The Supreme Court this week took one small step for religious freedom. Unfortunately, it failed to take the giant leap needed to fully protect religious practice.
In Fulton v. City of Philadelphia, the court considered the plight of the Catholic church, which has served Philadelphia’s needy children in various ways since the late 1700s. For more than a century, Catholic Social Services has contracted with the city to connect children in need of a home with loving foster parents. In 2018, the city suddenly terminated Catholic Social Services’ contract because it discovered that the agency, in following Catholic church teaching on marriage, would not place children with same-sex couples.
The city claimed that this violated both the required foster care contract and a city ordinance regarding discrimination. Had there been a complaint about Catholic Social Services' services? No. In fact, not a single same-sex couple had even approached Catholic Social Services to be foster parents. Instead, a newspaper story triggered a City Council investigation, and the politically correct snowball rolled downhill. The City Council employed a tired leftist trope, denouncing "discrimination that occurs under the guise of religion freedom," and the commissioner of human services told Catholic Social Services that it should change how it applied church teaching.
Catholic Social Services sued, claiming that terminating the contract because it followed Catholic teaching violated the First Amendment, which guarantees the "free exercise of religion." The founders considered this a natural and unalienable right, and beginning in the 1940s, the Supreme Court had set a high bar for government actions that burden religious practice. But in 1990, out of the blue, the Supreme Court in Employment Division v. Smith changed its interpretation of the First Amendment, weighting its calculus in favor of the government unless it could be proven that the government had actually targeted religion. Otherwise, even a government policy or practice with devastating effects on the exercise of religion would get a free pass so long as it appeared "neutral" or "generally applicable."
In Smith, no one had asked the Supreme Court to even look at its decades-old standard for free exercise cases, let alone put that standard on the chopping block. The parties had neither briefed nor argued that issue. But the court changed the rules anyway and did so without actually interpreting the free exercise clause itself. As a result, the lower courts had decided that Philadelphia’s action against Catholic Social Services in yesterday’s decision did not violate the First Amendment. This case was an opportunity for the court to do what it skipped in Smith: determine whether the free exercise clause, properly interpreted, protects the exercise of religion from government burdens—whether direct and explicit, or indirect and implicit.

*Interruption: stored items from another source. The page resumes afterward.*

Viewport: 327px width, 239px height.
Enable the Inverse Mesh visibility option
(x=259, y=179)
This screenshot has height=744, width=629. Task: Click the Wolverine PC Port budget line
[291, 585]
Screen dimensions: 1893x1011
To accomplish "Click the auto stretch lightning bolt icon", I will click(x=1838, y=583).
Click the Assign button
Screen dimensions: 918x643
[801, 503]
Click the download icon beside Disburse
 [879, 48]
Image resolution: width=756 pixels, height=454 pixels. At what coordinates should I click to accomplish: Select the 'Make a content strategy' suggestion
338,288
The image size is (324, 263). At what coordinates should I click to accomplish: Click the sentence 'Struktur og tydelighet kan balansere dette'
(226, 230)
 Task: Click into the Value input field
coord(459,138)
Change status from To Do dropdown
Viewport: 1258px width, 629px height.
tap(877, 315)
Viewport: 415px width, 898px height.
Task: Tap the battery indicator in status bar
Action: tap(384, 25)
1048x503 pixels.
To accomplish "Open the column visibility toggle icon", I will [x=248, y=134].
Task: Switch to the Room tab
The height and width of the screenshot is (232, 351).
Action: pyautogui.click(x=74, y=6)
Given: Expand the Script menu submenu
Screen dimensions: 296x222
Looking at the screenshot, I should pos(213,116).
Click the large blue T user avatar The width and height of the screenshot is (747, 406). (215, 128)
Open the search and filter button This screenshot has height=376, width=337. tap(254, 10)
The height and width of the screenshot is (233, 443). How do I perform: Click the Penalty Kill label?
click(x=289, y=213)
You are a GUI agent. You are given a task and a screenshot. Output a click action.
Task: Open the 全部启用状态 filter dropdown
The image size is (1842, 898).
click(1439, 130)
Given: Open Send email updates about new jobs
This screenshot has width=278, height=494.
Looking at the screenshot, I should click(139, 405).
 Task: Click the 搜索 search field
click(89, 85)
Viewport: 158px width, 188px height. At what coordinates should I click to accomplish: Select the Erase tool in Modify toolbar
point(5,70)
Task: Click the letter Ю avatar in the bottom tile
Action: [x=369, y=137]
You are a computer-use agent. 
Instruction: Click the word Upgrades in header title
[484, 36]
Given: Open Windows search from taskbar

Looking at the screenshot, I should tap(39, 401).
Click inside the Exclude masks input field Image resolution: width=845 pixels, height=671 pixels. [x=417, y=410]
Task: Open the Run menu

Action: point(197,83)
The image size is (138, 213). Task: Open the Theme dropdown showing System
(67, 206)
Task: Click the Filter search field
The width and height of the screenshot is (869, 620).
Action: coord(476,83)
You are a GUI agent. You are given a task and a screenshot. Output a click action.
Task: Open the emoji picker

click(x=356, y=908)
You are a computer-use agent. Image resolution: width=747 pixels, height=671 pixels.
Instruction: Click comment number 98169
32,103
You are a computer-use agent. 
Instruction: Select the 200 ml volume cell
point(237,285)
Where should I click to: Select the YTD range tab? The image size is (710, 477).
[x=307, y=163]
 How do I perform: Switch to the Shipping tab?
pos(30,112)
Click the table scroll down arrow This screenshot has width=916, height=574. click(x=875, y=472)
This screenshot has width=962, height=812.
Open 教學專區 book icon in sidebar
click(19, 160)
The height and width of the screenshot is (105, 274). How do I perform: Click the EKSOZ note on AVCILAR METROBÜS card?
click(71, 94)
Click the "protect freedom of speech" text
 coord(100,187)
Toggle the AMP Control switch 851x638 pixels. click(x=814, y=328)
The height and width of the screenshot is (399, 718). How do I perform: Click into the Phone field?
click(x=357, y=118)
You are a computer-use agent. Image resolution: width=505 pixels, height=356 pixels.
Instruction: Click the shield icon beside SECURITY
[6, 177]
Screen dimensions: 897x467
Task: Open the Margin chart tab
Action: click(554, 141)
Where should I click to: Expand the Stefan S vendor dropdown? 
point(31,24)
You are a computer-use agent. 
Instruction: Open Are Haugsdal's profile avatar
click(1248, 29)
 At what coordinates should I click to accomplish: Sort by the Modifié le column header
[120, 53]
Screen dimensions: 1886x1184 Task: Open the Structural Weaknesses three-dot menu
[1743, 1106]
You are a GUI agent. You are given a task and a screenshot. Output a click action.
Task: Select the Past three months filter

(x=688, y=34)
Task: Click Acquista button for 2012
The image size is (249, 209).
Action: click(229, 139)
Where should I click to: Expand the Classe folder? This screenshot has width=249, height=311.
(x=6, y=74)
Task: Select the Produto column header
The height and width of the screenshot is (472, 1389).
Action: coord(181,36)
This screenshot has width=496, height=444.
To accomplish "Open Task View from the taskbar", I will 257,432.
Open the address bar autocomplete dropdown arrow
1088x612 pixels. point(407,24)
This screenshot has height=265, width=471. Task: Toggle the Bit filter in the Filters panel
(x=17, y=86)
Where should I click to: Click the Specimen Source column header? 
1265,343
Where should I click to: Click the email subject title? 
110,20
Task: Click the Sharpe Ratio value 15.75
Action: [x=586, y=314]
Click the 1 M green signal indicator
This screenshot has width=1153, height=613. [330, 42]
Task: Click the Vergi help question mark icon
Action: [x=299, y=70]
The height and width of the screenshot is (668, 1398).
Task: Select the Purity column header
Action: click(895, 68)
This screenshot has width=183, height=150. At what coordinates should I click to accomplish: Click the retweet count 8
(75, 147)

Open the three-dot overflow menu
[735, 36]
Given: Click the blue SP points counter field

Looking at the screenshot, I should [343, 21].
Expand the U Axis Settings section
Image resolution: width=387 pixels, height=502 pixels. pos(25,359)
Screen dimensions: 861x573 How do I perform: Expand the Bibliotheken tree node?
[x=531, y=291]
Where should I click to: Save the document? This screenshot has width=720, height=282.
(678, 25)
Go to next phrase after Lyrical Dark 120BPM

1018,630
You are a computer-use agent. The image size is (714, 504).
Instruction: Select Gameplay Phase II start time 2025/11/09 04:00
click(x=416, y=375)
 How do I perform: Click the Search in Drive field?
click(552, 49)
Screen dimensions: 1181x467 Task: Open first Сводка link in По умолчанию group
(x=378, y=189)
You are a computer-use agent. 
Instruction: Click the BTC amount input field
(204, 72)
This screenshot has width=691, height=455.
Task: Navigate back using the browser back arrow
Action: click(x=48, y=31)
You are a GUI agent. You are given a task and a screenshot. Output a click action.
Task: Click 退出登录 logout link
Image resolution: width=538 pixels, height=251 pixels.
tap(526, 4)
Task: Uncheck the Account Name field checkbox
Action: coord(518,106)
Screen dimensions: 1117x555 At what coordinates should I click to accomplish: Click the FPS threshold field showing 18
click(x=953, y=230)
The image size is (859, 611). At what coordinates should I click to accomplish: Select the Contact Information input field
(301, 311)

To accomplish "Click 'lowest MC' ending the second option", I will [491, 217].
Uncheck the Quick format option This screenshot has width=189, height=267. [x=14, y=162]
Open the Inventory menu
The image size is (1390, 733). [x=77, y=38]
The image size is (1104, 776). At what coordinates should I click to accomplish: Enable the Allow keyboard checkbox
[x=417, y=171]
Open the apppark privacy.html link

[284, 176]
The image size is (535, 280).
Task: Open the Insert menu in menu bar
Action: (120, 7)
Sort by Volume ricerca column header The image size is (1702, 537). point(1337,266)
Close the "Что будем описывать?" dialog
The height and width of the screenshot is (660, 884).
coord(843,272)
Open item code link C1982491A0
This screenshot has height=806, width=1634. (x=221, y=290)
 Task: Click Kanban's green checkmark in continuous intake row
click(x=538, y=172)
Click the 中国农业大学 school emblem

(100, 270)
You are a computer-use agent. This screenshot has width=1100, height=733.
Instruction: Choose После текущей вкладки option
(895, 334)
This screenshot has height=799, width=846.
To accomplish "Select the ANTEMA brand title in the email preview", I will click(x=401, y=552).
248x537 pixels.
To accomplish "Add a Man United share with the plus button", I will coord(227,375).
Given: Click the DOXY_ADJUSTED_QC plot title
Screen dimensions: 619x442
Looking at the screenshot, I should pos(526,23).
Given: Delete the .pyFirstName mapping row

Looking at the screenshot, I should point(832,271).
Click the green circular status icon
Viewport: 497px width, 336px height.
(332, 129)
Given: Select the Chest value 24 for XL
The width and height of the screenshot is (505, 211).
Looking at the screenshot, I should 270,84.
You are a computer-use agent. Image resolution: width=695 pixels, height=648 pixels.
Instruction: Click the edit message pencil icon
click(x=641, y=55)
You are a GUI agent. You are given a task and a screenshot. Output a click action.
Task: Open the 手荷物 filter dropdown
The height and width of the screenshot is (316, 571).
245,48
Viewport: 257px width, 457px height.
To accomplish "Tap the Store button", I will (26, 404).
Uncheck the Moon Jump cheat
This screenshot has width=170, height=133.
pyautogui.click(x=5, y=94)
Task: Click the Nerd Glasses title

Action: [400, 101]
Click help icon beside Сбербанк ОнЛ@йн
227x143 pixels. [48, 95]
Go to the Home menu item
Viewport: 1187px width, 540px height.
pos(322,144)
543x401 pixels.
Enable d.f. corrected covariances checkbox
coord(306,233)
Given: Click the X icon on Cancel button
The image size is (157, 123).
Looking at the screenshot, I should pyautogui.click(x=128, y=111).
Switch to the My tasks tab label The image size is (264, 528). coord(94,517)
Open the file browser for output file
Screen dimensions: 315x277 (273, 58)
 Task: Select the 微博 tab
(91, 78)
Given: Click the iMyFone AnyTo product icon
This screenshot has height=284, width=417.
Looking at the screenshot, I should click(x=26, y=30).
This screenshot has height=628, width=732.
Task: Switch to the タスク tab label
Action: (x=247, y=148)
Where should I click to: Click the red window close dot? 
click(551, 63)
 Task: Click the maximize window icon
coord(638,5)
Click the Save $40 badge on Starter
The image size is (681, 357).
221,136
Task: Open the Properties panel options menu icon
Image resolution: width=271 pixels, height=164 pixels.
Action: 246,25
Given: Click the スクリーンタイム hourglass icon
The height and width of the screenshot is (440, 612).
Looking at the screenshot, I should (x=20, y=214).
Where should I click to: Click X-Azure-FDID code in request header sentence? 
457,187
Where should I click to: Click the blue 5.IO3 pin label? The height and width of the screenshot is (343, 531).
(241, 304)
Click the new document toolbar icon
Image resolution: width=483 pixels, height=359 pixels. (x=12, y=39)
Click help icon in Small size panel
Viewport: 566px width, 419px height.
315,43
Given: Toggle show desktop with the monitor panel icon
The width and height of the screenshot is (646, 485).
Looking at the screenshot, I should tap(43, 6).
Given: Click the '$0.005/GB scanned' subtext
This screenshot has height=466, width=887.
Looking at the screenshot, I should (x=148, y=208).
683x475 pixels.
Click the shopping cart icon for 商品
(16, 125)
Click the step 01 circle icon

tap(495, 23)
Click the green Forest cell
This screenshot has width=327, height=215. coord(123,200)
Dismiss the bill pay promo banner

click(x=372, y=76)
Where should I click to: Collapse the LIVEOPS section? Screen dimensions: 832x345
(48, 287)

Instead, the court said that, based on the specific facts in the case, Philadelphia violated the First Amendment and simply stopped there. Employing its own analysis of Smith, the court found that the violation occurred because a particular provision in the foster care contract was worded to give too much discretion to a city official. In that way, the law was not "generally applicable." The court’s unanimous judgment in favor of Catholic Social Services, therefore, will last only until the city changes the wording of the contract. Then, as Justice Samuel Alito explained, "voila … the parties will be back where they started."
The city can once again refuse to associate with any agency that does not embrace a specific view of marriage. The court’s decision, Alito wrote, "might as well be written on the dissolving paper sold in magic shops." The silver lining is that at least five justices indicated they are open to correcting Smith’s egregious constitutional error. Justices Clarence Thomas and Neil Gorsuch joined Alito’s separate opinion, which dismantled Smith and reads like the majority opinion it will hopefully one day be. In addition, Justices Amy Coney Barrett and Brett Kavanaugh indicated that, when the time is right to reconsider Smith, the free exercise clause’s text and structure make it "difficult to see" how it does not "require religious exemptions from generally applicable laws in at least some circumstances."
So long as Smith, rather than the First Amendment itself, controls whether and how the free exercise clause actually protects religious freedom, this fundamental right will continue to wither.
As we explained in a recent paper, Smith’s flaws are many and serious. In a separate opinion arguing for Smith’s abandonment, Gorsuch wrote: "It’s not as if we don’t know the right answer. Smith has been criticized since the day it was decided. No fewer than ten Justices—including six sitting Justices—have questioned its fidelity to the Constitution. ... Justice Alito has offered a comprehensive opinion explaining why Smith should be overruled. And not a single Justice has lifted a pen to defend the decision. So what are we waiting for?"